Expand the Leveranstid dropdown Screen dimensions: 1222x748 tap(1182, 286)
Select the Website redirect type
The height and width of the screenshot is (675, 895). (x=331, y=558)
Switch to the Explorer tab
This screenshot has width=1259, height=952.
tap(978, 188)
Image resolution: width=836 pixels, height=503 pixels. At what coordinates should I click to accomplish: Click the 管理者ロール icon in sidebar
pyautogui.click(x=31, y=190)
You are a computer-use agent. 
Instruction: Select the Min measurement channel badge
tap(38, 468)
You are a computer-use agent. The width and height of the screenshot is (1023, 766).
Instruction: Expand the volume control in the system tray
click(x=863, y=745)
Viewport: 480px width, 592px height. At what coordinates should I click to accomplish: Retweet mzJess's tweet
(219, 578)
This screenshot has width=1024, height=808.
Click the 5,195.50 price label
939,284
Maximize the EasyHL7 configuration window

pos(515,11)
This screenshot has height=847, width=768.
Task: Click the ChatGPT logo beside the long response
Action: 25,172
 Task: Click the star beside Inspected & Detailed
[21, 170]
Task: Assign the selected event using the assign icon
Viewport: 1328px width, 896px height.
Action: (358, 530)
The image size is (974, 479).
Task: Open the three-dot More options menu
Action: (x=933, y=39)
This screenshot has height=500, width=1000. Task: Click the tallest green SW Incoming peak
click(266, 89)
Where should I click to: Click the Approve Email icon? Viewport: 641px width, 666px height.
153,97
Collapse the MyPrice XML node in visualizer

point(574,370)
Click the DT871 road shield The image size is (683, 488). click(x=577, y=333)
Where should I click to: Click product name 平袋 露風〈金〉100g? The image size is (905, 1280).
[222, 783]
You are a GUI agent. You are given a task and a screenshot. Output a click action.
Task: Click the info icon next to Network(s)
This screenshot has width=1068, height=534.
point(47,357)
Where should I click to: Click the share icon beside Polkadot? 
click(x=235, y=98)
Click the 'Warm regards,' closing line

*DIRECTIONS*
Line by line, retype the whole listing exactly.

*EXERCISE ANSWER*
Expand the Leveranstid dropdown Screen dimensions: 1222x748 tap(1182, 286)
Select the Website redirect type
The height and width of the screenshot is (675, 895). (x=331, y=558)
Switch to the Explorer tab
This screenshot has width=1259, height=952.
tap(978, 188)
Image resolution: width=836 pixels, height=503 pixels. At what coordinates should I click to accomplish: Click the 管理者ロール icon in sidebar
pyautogui.click(x=31, y=190)
You are a computer-use agent. 
Instruction: Select the Min measurement channel badge
tap(38, 468)
You are a computer-use agent. The width and height of the screenshot is (1023, 766).
Instruction: Expand the volume control in the system tray
click(x=863, y=745)
Viewport: 480px width, 592px height. At what coordinates should I click to accomplish: Retweet mzJess's tweet
(219, 578)
This screenshot has width=1024, height=808.
Click the 5,195.50 price label
939,284
Maximize the EasyHL7 configuration window

pos(515,11)
This screenshot has height=847, width=768.
Task: Click the ChatGPT logo beside the long response
Action: 25,172
 Task: Click the star beside Inspected & Detailed
[21, 170]
Task: Assign the selected event using the assign icon
Viewport: 1328px width, 896px height.
Action: (358, 530)
The image size is (974, 479).
Task: Open the three-dot More options menu
Action: (x=933, y=39)
This screenshot has height=500, width=1000. Task: Click the tallest green SW Incoming peak
click(266, 89)
Where should I click to: Click the Approve Email icon? Viewport: 641px width, 666px height.
153,97
Collapse the MyPrice XML node in visualizer

point(574,370)
Click the DT871 road shield The image size is (683, 488). click(x=577, y=333)
Where should I click to: Click product name 平袋 露風〈金〉100g? The image size is (905, 1280).
[222, 783]
You are a GUI agent. You are given a task and a screenshot. Output a click action.
Task: Click the info icon next to Network(s)
This screenshot has width=1068, height=534.
point(47,357)
Where should I click to: Click the share icon beside Polkadot? 
click(x=235, y=98)
Click the 'Warm regards,' closing line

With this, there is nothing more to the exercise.